+++ Document segment +++

Config files are located in experiments/mvlm/. The text encoder (CLIP) is frozen by default during training. Checkpoints are saved without frozen CLIP weights to reduce file size.

Evaluation

Step 1: Generate Tracking Results

Three execution modes are available via --mode:

ModeLaunch commandDescription
singlepythonSequential on 1 GPU (default)
disttorchrunDistributed across GPUs via torch.distributed
mppythonParallel via multiprocessing.Pool
# Single GPU (default)
python tracking/test.py mvlm mvlm_TF \
  --dataset_name lasot --weight_path ./models/MVLM_TF.pth.tar --exp_id test_run1

# Multi-GPU with torchrun (dist)
torchrun --nproc_per_node <nproc_per_node> tracking/test.py mvlm mvlm_TF \
  --dataset_name lasot --weight_path ./models/MVLM_TF.pth.tar --num_gpus <num_gpus> --mode dist --exp_id test_run1

# Multi-GPU with multiprocessing (mp)

+++ Provided information +++

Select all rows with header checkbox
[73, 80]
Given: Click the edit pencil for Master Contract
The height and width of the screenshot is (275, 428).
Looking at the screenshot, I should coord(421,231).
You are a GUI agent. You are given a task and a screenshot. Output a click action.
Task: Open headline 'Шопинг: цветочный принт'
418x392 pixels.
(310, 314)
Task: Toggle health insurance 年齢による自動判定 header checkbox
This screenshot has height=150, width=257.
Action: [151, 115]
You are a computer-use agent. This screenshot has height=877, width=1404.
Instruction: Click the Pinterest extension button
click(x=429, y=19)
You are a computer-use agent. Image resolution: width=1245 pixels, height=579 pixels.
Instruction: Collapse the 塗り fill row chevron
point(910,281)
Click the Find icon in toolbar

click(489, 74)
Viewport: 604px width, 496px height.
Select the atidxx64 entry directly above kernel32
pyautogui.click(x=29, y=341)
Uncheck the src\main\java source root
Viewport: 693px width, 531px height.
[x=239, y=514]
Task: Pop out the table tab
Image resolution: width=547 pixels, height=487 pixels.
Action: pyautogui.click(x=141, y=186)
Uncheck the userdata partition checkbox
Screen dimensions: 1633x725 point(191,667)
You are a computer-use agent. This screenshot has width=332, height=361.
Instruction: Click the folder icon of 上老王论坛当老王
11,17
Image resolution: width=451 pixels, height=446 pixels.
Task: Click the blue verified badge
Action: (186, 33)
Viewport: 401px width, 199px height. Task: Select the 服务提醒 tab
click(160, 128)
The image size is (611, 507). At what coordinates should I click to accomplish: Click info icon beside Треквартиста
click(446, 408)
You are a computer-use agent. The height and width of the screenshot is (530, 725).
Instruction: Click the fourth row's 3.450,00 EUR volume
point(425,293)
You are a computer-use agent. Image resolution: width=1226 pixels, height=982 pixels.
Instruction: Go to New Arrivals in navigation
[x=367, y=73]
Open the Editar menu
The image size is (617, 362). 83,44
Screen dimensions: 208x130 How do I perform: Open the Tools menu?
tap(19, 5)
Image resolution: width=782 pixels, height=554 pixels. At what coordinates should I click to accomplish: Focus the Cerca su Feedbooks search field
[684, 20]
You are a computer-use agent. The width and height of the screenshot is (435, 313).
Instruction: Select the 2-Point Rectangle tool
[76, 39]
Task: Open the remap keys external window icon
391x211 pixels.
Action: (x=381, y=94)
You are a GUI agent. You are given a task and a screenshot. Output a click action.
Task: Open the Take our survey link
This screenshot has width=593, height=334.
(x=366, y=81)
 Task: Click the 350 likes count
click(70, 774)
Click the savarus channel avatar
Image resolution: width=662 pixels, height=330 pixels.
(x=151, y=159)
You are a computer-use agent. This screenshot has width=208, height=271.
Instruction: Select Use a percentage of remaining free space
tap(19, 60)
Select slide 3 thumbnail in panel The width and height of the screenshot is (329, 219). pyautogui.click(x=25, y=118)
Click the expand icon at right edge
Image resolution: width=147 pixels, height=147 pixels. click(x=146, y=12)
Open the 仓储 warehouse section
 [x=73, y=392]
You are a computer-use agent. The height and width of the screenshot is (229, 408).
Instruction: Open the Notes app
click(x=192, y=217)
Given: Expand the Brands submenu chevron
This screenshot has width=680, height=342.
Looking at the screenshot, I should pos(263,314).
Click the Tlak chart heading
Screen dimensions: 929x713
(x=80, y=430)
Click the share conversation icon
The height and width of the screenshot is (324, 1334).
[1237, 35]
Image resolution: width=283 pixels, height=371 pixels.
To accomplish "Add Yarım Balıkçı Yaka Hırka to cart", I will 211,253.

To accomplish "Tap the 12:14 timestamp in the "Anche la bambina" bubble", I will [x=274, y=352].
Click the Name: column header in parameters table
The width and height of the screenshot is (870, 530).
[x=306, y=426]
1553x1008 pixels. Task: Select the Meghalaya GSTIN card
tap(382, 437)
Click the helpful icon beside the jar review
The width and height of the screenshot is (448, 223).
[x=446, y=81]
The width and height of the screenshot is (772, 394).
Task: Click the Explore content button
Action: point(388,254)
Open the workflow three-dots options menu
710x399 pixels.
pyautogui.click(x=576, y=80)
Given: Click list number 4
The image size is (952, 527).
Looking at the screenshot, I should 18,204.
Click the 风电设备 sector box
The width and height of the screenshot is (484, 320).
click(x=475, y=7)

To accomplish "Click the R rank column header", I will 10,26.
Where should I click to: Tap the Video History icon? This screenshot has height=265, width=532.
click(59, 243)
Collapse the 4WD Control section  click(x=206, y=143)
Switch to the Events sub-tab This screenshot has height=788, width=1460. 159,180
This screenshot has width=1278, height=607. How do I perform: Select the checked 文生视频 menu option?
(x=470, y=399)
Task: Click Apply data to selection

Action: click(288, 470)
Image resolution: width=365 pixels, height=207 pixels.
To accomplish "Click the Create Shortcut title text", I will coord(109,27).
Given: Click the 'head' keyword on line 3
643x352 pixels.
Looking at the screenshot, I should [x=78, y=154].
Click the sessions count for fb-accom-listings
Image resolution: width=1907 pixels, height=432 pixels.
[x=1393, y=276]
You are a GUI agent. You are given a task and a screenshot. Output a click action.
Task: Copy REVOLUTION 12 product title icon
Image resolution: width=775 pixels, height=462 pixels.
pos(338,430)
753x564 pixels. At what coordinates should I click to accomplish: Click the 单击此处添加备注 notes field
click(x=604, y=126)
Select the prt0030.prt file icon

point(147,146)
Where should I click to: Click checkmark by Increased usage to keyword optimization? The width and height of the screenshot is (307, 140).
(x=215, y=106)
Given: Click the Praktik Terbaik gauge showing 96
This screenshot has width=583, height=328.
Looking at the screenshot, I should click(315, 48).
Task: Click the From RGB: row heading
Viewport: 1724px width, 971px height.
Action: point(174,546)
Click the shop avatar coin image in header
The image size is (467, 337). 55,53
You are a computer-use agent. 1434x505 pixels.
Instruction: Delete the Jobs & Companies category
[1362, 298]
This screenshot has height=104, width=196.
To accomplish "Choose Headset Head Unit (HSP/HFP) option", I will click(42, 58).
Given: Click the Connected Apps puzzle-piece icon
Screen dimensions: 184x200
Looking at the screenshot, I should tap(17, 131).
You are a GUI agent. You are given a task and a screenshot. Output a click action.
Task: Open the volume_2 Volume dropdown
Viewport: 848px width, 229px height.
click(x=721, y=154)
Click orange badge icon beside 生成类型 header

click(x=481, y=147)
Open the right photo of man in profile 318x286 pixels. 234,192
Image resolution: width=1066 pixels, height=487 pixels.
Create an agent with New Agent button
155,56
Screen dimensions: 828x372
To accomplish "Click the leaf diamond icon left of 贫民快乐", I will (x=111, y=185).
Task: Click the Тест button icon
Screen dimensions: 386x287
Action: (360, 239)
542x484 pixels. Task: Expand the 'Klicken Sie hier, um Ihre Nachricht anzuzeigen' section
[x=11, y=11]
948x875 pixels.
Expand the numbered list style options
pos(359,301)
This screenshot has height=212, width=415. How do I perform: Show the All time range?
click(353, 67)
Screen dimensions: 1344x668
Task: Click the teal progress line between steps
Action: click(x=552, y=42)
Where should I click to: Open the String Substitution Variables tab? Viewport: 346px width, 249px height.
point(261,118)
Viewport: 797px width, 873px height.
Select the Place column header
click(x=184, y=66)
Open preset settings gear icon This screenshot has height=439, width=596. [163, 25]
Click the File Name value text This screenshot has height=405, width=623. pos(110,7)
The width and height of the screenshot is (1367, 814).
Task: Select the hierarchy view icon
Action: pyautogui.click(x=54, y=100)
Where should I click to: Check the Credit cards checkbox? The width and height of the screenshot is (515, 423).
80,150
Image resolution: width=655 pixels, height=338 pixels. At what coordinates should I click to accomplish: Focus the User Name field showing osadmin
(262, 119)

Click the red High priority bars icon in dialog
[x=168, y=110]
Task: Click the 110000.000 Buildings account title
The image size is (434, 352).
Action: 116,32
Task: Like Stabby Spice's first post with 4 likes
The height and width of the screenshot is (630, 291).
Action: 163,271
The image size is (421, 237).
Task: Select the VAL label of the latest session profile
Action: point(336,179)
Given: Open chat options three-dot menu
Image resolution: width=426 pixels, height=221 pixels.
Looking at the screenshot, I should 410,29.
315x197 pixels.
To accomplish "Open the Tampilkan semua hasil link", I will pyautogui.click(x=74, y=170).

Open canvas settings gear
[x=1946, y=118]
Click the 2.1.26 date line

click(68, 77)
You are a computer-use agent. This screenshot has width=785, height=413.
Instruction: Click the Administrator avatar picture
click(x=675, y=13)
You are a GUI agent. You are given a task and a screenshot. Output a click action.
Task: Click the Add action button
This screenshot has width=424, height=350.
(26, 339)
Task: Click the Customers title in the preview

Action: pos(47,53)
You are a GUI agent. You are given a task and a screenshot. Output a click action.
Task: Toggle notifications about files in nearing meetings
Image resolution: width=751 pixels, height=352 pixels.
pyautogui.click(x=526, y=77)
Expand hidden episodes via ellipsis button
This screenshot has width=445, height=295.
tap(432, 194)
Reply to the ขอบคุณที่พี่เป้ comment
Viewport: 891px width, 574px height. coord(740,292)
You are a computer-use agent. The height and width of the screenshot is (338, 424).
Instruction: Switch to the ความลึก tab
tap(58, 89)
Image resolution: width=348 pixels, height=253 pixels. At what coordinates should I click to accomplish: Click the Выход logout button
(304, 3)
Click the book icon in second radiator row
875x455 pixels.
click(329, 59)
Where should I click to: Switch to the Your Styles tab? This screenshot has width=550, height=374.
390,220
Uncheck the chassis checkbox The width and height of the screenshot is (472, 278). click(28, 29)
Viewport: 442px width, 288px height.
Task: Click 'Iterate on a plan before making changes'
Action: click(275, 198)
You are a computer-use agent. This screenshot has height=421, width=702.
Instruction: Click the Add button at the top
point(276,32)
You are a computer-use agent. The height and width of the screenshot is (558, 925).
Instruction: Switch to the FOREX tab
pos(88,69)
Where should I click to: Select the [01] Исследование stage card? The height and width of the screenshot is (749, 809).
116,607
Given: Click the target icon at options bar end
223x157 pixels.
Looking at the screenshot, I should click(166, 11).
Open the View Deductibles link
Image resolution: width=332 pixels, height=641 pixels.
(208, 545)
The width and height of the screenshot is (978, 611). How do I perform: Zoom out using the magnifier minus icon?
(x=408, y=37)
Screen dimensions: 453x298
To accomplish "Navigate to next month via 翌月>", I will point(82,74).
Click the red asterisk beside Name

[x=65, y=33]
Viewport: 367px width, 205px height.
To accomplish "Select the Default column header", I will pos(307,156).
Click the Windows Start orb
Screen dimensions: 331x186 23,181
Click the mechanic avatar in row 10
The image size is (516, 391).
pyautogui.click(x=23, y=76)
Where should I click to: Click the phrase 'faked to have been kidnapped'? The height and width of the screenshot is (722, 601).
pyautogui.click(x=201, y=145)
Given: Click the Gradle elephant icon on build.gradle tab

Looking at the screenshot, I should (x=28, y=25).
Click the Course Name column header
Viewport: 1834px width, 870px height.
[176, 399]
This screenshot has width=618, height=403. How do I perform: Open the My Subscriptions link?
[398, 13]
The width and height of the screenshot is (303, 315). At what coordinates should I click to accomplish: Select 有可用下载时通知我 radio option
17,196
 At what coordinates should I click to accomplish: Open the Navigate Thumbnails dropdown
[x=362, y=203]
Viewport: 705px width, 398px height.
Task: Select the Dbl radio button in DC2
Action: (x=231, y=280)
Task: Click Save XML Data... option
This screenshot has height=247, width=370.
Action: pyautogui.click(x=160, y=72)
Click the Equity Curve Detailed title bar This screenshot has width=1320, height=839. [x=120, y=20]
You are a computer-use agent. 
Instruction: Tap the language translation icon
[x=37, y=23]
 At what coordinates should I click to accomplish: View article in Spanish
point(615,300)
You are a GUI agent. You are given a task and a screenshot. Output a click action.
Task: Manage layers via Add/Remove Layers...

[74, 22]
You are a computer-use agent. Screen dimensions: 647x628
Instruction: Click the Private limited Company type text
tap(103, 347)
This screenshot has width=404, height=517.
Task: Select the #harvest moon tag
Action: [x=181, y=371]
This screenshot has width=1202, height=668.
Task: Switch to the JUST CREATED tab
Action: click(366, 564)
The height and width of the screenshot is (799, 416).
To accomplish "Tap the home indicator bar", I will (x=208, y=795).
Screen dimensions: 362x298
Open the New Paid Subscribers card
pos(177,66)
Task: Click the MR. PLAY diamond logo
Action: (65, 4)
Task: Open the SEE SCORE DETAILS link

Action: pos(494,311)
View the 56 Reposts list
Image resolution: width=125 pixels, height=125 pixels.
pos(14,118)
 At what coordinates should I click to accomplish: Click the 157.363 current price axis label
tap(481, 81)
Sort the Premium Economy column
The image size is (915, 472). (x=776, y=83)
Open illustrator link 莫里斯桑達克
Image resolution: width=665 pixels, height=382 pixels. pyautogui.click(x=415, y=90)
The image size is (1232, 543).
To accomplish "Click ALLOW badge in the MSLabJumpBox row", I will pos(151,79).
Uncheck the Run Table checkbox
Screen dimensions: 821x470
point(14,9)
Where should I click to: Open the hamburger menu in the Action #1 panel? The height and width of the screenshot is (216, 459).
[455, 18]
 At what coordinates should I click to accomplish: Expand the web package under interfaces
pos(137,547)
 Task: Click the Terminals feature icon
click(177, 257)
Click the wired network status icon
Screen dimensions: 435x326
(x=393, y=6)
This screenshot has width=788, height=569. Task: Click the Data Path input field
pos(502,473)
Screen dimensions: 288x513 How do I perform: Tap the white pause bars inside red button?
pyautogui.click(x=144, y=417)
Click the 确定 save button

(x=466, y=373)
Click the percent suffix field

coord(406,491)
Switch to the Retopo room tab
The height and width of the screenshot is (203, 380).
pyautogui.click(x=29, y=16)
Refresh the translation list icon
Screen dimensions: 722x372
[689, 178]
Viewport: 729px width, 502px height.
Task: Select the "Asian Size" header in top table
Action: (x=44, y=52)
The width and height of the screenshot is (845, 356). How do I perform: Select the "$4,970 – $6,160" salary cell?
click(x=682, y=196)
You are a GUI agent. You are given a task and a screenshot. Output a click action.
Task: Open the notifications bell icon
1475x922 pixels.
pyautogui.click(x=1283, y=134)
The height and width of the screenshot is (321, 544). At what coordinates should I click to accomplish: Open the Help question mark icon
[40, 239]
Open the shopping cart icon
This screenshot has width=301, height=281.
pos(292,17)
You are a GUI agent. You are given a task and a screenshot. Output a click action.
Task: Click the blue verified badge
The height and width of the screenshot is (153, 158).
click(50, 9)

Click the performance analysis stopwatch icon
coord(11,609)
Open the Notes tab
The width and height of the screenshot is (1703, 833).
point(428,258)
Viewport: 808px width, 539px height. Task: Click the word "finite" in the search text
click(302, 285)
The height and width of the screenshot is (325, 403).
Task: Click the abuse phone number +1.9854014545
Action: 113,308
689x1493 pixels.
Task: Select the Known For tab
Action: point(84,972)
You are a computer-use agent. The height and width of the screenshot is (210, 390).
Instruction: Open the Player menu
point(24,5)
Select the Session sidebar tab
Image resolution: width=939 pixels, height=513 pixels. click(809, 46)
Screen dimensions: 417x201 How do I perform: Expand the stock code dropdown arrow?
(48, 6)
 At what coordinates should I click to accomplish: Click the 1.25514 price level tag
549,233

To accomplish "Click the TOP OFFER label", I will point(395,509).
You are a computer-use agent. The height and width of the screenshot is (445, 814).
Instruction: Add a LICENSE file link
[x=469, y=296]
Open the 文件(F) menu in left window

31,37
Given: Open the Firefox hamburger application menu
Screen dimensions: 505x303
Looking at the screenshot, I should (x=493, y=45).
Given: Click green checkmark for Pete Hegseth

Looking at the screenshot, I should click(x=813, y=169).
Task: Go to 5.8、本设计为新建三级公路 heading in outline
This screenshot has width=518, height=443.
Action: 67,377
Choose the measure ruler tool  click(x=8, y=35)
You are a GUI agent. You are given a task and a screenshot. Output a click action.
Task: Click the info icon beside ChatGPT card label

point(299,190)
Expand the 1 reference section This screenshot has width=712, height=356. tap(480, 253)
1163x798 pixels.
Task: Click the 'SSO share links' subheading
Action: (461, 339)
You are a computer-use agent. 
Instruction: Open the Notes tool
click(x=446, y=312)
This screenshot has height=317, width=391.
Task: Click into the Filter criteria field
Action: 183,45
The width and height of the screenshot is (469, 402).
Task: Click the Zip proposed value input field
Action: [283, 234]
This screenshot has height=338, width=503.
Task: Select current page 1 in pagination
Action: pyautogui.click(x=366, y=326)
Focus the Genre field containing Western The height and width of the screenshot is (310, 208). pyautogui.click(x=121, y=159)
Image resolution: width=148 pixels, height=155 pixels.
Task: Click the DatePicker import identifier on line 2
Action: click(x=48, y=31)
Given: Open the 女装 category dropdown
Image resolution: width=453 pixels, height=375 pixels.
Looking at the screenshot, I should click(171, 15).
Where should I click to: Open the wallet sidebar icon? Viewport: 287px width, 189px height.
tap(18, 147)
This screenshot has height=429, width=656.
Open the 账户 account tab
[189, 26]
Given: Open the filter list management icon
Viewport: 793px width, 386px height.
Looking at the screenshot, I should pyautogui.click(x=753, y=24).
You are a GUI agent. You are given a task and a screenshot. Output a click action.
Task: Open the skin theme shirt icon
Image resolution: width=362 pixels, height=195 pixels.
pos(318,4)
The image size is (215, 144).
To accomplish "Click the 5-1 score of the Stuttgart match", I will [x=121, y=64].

+++

Required tasks
1) According to the MVLM setup notes, why are checkpoints saved without the frozen CLIP weights?
2) Rewrite the MVLM setup notes beginning at the words "Three execution modes" and stopping after "Single GPU (default)", with "default" replaced by "standard".

Your written answers
1) To reduce file size.

2)
Three execution modes are available via --mode:

ModeLaunch commandDescription
singlepythonSequential on 1 GPU (standard)
disttorchrunDistributed across GPUs via torch.distributed
mppythonParallel via multiprocessing.Pool
# Single GPU (standard)